Sinusoidal oscillations in the y-direction are forced by prescribing a displacement function \(\Delta y=A_{y} \sin (2 \pi f t)\) to the cylinder where:

  • \(A_{y}\) is the displacement amplitude set to \(0.2 \mathrm{m}\)

  • \(\cdot f\) is the forced oscillation frequency set to \(20 \mathrm{Hz}\) (the oscillation frequency does not influence the grid deformation although it determines the size of the integration timestep):

  • \(t\) is time.

5. Fluid Properties

Not applicable; the test scenario is limited to the grid deformation capability of the simulation algorithm.

6. Initial Conditions

  • Zero displacement \((\Delta y=0)\) of the cylinder walls.

7. Boundary Conditions

  • Zero displacement \((\Delta x=0, \Delta y=0)\) for the external domain boundaries at \(\mathrm{x}_{\min }, \mathrm{x}_{\max }, \mathrm{y}_{\min }\) and \(\mathrm{y}_{\max }\)

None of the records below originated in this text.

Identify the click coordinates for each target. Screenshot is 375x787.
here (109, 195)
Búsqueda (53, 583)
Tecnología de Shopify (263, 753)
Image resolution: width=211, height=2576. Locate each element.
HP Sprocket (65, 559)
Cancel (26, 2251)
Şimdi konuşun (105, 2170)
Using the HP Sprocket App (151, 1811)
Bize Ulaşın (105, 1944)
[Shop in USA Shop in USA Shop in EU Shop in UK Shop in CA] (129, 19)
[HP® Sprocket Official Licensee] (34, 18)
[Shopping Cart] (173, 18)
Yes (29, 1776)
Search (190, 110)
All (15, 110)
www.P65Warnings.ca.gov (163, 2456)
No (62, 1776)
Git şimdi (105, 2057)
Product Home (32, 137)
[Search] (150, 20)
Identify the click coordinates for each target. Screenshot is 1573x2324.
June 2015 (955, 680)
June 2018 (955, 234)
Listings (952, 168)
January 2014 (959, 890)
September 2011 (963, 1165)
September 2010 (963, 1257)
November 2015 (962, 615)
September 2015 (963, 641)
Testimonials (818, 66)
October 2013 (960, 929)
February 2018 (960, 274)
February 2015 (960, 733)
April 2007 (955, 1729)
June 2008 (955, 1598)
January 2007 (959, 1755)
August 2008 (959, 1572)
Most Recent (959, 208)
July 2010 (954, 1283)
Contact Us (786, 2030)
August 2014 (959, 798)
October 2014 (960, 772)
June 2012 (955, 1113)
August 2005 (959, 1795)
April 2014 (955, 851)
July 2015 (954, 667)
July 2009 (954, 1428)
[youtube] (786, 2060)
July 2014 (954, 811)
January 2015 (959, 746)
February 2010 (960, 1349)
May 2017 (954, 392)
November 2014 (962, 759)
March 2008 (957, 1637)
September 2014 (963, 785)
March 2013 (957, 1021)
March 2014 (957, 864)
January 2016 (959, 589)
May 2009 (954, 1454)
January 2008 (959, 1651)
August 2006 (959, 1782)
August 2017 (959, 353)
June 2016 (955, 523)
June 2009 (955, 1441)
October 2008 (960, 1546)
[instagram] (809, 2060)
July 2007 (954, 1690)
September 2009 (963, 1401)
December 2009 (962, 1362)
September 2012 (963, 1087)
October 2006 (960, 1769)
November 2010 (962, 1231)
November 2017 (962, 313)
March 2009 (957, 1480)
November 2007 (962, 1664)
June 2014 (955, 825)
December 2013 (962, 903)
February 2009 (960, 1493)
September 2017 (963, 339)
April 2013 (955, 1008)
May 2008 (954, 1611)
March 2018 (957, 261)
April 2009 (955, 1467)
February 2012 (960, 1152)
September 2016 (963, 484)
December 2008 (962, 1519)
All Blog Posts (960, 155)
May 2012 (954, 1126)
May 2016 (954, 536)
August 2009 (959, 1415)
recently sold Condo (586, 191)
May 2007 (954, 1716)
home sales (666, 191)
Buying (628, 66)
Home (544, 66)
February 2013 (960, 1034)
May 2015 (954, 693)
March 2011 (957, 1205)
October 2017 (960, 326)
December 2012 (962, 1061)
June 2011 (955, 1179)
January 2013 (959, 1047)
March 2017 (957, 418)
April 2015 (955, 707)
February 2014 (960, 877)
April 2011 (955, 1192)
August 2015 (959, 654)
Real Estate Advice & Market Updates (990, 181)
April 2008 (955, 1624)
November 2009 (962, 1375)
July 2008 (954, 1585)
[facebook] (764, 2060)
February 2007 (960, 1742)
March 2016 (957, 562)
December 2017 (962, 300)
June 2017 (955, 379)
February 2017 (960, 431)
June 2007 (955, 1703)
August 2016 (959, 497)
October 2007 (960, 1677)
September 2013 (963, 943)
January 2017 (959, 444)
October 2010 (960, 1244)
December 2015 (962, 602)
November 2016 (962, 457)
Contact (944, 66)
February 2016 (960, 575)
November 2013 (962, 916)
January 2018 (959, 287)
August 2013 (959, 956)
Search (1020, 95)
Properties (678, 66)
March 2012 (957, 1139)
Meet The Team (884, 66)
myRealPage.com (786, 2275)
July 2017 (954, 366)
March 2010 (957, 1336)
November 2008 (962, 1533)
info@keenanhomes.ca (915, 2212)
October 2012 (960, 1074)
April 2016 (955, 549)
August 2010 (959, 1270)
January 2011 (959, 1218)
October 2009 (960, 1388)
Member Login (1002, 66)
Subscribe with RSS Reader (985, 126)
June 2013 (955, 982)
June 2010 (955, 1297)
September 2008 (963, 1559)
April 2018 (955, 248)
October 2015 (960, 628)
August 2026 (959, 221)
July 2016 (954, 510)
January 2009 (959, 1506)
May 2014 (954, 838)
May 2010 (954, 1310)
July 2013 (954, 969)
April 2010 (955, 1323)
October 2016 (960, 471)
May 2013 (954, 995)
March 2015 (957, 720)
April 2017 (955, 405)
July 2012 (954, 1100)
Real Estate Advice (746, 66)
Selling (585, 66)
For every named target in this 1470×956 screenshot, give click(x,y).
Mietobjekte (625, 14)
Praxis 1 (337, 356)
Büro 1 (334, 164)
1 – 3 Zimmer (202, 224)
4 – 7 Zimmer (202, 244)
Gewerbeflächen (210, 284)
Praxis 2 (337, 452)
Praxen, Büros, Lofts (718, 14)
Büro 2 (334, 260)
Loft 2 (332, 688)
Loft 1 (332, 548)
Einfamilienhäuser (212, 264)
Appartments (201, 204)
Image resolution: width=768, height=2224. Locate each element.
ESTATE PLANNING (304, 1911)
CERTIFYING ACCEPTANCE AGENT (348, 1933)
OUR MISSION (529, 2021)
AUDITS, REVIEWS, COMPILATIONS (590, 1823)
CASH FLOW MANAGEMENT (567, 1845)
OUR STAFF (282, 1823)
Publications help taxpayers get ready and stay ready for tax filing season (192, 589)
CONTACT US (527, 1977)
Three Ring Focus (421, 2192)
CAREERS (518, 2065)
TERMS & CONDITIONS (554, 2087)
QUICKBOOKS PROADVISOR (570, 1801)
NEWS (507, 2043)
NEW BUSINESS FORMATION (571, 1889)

  • Prescribed grid displacement \(\left(\Delta x=0, \Delta y=A_{y} \sin (2 \pi f t)\right)\) for the cylinder walls; Symmetry or equivalent conditions for any motion in the z-direction.

8. Output

Investigate the minimum face angle using:

  • Diagram of the minimum face angle as a function of the simulated time

  • Diagram of the minimum face angle as a function of the displacement;

  • Minimum face angle change per period. In general, the smaller the change of the minimum angle, the better the gi deformation algorithm.